Hypothetically speaking, if an extinction level asteroid/meteor impact was known to occur in ~25 years time, what realistic options does humanity, and life in general on Earth, have?
Could we feasibly design a space operation to alter the course of or destroy the object?
Yes. We either plop down mass drivers on it, chemical thrusters, nuclear thrusters, bomb it so the orbit shifts, do anything ASAP to alter its course with as little D/v tax as possible. Because the closer it gets, the more D/v it's going to cost. Basically we need to chuck everything at it. A solar sail, nuclear bombs, add mass drivers, everything. But it can be done. As long as it misses, it misses. And it needs to miss - not just be blown up and keep the same orbit, that just means roughly the same amount of destruction, just over a bigger area. It needs to have its orbit changed.
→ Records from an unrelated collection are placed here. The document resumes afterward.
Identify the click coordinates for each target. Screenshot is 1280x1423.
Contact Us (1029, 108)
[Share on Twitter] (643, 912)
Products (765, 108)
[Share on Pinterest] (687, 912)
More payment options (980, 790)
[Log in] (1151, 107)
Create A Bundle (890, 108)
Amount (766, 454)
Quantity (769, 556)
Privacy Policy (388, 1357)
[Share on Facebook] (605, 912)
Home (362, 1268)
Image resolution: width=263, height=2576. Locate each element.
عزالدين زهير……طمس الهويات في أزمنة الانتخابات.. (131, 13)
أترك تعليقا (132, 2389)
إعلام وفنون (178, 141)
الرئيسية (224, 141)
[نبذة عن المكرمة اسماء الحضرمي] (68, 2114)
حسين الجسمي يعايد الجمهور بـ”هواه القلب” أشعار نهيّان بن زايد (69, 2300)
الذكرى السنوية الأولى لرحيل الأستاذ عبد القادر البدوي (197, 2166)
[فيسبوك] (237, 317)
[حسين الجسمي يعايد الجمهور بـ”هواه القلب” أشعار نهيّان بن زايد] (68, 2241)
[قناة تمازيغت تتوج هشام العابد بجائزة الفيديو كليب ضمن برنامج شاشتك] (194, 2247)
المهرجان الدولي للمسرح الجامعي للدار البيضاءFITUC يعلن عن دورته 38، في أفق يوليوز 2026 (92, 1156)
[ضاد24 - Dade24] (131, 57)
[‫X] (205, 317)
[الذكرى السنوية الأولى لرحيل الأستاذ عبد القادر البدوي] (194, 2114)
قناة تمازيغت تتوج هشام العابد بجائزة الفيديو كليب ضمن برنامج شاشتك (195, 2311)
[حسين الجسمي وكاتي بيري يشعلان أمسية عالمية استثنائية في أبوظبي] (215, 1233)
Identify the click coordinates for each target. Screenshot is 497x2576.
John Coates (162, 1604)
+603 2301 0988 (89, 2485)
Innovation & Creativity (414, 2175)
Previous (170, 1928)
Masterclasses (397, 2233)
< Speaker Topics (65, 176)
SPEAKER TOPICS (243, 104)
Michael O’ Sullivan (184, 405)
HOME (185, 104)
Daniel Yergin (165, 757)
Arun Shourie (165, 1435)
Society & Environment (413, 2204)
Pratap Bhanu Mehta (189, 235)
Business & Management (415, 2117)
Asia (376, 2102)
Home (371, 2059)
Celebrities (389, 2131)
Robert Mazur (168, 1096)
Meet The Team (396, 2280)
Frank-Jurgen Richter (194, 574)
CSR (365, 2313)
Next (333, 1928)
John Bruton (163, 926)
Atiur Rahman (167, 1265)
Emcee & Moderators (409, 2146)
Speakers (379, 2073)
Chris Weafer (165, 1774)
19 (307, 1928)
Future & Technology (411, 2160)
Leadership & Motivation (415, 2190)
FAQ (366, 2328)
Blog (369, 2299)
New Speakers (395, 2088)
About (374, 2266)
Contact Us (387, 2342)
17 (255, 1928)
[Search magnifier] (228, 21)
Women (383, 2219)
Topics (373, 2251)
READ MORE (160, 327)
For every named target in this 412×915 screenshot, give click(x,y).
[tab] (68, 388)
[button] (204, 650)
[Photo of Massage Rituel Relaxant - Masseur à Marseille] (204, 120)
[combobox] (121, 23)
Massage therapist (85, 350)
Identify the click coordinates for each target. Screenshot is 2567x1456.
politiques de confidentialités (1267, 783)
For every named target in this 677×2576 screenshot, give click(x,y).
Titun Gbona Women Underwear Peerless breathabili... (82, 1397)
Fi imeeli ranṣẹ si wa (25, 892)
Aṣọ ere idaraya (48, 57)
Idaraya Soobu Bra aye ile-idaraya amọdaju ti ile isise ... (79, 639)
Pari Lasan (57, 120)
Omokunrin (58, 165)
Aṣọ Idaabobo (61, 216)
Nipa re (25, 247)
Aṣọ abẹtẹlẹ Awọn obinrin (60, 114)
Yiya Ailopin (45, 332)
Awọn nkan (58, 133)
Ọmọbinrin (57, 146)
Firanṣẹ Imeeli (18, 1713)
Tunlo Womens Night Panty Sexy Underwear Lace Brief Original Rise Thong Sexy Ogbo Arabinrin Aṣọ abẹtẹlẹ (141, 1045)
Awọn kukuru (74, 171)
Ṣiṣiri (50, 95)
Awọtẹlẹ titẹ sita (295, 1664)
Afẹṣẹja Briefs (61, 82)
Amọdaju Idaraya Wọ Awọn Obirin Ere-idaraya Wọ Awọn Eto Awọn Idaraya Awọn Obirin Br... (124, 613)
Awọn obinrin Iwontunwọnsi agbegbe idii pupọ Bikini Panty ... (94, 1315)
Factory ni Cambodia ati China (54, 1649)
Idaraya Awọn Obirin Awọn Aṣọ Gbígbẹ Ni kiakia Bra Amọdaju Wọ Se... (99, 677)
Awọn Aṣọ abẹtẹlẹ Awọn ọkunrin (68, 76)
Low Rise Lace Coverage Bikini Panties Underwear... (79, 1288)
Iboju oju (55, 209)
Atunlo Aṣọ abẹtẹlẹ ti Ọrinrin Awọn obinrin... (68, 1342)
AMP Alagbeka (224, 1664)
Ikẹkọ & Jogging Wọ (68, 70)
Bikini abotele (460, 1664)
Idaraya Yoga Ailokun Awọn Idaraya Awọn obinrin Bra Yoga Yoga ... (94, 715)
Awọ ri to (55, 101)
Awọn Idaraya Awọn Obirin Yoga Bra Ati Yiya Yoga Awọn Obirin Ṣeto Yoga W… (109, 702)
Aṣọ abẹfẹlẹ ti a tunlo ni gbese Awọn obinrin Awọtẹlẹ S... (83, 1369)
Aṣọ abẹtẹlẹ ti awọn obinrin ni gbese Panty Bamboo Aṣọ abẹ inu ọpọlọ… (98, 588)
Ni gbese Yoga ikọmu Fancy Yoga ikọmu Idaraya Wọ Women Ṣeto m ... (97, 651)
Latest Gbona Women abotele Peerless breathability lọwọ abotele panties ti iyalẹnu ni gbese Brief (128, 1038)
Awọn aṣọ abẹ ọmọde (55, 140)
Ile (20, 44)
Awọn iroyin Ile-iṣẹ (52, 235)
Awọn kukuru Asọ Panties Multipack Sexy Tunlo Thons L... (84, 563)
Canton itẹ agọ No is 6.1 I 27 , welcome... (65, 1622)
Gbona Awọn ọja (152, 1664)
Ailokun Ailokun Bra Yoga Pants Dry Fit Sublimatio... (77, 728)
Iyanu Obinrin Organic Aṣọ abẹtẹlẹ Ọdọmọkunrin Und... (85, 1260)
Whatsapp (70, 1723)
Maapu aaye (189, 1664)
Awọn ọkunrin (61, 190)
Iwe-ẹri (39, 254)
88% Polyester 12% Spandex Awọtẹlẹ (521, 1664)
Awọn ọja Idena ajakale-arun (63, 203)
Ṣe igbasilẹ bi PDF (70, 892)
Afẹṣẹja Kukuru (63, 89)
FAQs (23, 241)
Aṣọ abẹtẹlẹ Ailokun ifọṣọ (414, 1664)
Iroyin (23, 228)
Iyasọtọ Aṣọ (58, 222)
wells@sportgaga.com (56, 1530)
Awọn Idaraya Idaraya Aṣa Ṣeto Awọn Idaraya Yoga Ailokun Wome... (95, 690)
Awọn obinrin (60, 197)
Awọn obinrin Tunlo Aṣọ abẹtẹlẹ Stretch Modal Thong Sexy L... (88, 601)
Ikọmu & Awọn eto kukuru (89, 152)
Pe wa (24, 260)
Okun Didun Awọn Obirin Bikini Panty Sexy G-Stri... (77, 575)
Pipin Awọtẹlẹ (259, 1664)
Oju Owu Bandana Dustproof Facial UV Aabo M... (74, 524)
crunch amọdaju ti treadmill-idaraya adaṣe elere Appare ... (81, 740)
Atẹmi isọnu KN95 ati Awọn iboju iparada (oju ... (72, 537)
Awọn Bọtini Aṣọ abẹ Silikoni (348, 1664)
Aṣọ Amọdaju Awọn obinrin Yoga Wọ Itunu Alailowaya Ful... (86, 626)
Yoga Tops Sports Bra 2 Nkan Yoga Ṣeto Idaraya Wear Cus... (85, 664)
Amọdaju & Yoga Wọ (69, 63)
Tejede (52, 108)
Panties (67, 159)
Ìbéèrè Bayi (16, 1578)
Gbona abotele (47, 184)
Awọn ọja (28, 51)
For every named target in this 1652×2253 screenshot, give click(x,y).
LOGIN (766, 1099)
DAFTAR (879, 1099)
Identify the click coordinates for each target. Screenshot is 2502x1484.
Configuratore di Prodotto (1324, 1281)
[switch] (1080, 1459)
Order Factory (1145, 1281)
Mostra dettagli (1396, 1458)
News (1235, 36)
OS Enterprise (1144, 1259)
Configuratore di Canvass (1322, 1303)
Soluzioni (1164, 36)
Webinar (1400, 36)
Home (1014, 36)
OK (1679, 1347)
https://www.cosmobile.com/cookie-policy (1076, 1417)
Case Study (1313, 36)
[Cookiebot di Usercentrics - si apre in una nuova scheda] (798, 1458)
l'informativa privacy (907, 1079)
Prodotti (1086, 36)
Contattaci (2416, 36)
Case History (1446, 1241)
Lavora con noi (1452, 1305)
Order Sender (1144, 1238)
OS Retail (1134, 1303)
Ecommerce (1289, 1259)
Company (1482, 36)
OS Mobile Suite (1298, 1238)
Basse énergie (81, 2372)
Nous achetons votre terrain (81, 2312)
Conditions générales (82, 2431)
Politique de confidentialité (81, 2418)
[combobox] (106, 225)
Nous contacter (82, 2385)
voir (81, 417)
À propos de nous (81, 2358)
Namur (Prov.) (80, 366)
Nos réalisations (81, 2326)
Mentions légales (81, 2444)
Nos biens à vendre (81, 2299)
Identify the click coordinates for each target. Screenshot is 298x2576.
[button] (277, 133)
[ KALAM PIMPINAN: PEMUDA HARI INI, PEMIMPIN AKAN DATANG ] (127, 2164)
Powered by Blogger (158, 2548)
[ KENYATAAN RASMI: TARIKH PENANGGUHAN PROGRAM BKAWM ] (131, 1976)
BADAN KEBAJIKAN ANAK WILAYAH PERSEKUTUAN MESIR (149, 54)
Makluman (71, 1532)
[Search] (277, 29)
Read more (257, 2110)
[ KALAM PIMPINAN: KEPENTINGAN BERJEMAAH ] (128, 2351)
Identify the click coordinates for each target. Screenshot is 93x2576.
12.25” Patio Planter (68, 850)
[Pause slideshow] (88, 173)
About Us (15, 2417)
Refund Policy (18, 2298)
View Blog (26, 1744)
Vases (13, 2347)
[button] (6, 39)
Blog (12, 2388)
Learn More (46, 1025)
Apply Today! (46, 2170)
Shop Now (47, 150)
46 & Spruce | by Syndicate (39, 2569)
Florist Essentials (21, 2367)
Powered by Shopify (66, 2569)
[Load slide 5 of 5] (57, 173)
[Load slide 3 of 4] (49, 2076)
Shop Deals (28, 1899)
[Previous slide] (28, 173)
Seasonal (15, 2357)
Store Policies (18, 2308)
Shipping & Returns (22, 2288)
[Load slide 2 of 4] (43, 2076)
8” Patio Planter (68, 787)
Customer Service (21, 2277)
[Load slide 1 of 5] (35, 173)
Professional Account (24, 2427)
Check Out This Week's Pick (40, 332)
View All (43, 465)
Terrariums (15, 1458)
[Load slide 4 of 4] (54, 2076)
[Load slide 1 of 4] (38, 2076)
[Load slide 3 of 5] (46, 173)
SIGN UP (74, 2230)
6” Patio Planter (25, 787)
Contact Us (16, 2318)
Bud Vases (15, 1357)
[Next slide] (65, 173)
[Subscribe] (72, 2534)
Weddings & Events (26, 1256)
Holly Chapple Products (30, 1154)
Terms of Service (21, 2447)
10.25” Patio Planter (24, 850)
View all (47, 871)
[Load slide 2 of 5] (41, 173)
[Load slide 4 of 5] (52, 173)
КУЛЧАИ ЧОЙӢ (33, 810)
But it's doable.
Is it possible to sustain some remnant of life in bunkers/protective shelters for the amount of time that would be needed for the environment to return to a habitable state? Do we have the technology/capacity to store/create enough energy and perishable supplies for this to happen?
...Yes, actually. Now I'm a bit biased. I come from survivalist militia stock. I spent most of '99 preppin' for Y2K and then '01+ after 9/11 in bunkers. Just get the nation to subsidize Mountain House, hook up a nuclear reactor, and keep digging in mountains somewhere, this is the simplest option. The Bunkers in...Armageddon, was it? Totally doable. You nationalize everything, you put the world on war footing, you shove people down there, as much as possible. This is the simplest option, and can be done concurrently with the orbit changing mission above - have NASA and ESA and CSNA and ISRO and Roscomos work on altering the orbit, everyone else doesn't just sit around, they make vaults.
It won't be comfortable, however.
Last I heard, the most a submariner was down in the depths, back to back, was around 120 odd days. Four months. People have been in space for a year and a half or more, but are always doing something and talking to a living world.
Now, theoretically, you can stay down there for a longer time, but it's going into uncharted territory real fast. I hope the government leaves them construction equipment to keep on expanding the base, stock it full of teachers, give everyone courses, anything to keep them occupied.
Could we feasibly design any sort of space faring colonization mission or long term "housing" in space or on a spacecraft?
I'm gonna say
No. Not without our tech. We don't have a handle on ECLSS yet, nor anything more than just making, basically, a bunker, and putting it on the Moon or Mars (Just do the Far side of the moon). And for what? If you can make a nuclear-solar powered bunker-in-a-box, just do it here. A bunker on earth for 10 years is far more preferable than a bunker on the Moon for a year.
Or would we have to resort to launching a probe containing the artifacts (and maybe DNA) of human society for some alien race to find in the future, ala The Inner Light?
A complete waste of time. Better spent on shoring up defenses here or focusing on a more active mission.
Would we be doomed to hoping that a small segment of the population survives and hopefully persists long enough to rebuild civilization as we know it?
If it's a planet killer, many will die. Even in the developed world. It's impossible to shove everyone down there, or support them. I would say a few million, at most. People will try to make it through on cans in backyard bunkers, and if the dust subsides within two, three years, they can make it. But not much longer. The more ornate bunkers can make it a few decades (Mountain House has a shelf life of thirty years...mmm), but the sooner they come out, the better, while using the Bunkers as new capitals and cities to spring out from. But most people are goners. Starvation, the breakdown of logistics, crime, warfare...but humanity, as we know it, technologically, can survive. It just depends on how much we really give a damn about saving it.
What if we had 50 years, does anything change?
In 50 years? Certainly. However at that point malaise and economic ups and downs have their way. Oh, at first people will build bunkers, look into space tech, but then it becomes someone else's problem, funding dries up. A few missions. Then when it's 10, 5 years away people care again.